### Document text
──────────
Conclusion The successful test of RudraM-II marks a watershed moment in India’s indigenous missile programme. As India transitions from being the world’s largest arms importer to a credible defence exporter, systems like RudraM-II demonstrate that Aatmanirbharta in advanced weapons is no longer an aspiration — it is becoming a reality.
Prelims Pointers
- RudraM = Series of indigenous air-to-surface anti-radiation missiles developed by DRDO for IAF.
- RudraM-II = Mach 5.5, range ~300 km, warhead up to 200 kg; nodal lab: RCI Hyderabad.
- Anti-radiation missile = Homes in on enemy radar and radio-frequency emissions.
- SEAD = Suppression of Enemy Air Defence — mission to neutralize enemy air defence systems.
- ITR Chandipur = Integrated Test Range, Chandipur, Odisha — DRDO’s key missile/rocket test facility.
- Su-30MKI = IAF’s primary multirole fighter; launch platform for RudraM-II.
- Kh-31 = Russian-origin anti-radiation missile currently in IAF service; RudraM-II will replace it.
- RCI = Research Centre Imarat, Hyderabad — nodal DRDO lab for RudraM-II.
- Mach 5.5 = ~6,700 km/h; near-hypersonic speed.
──────────
### Information shown
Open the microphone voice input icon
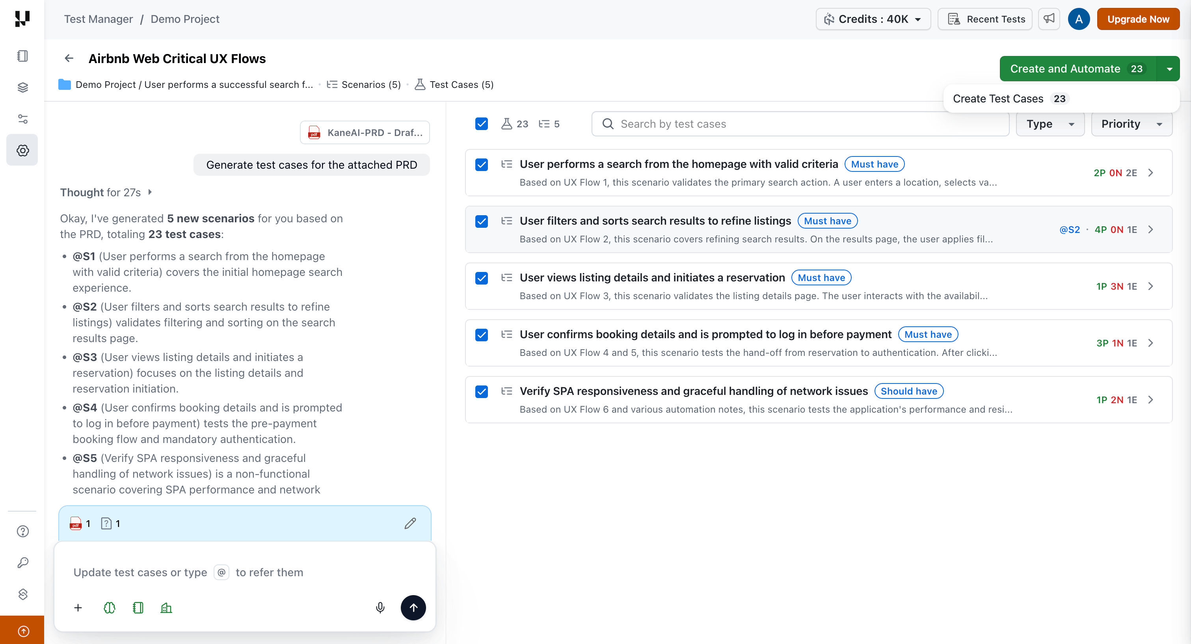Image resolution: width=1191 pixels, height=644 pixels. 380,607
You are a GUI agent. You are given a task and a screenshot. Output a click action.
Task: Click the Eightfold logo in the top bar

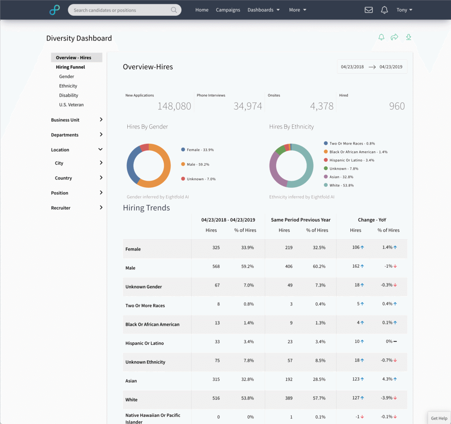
──────────
### Exercise set
1 > Answer from the RudraM-II text:
(a) What range does it give for RudraM-II?
(b) Which fighter aircraft serves as the launch platform for RudraM-II?
(c) Which missile now in IAF service will RudraM-II replace?
2 > Reproduce the RudraM-II text between "- RudraM-II = Mach" and "platform for RudraM-II.", inclusive, with no changes.

### List of solutions
1 >
(a) About 300 km.
(b) The Su-30MKI.
(c) The Kh-31.

2 >
- RudraM-II = Mach 5.5, range ~300 km, warhead up to 200 kg; nodal lab: RCI Hyderabad.
- Anti-radiation missile = Homes in on enemy radar and radio-frequency emissions.
- SEAD = Suppression of Enemy Air Defence — mission to neutralize enemy air defence systems.
- ITR Chandipur = Integrated Test Range, Chandipur, Odisha — DRDO’s key missile/rocket test facility.
- Su-30MKI = IAF’s primary multirole fighter; launch platform for RudraM-II.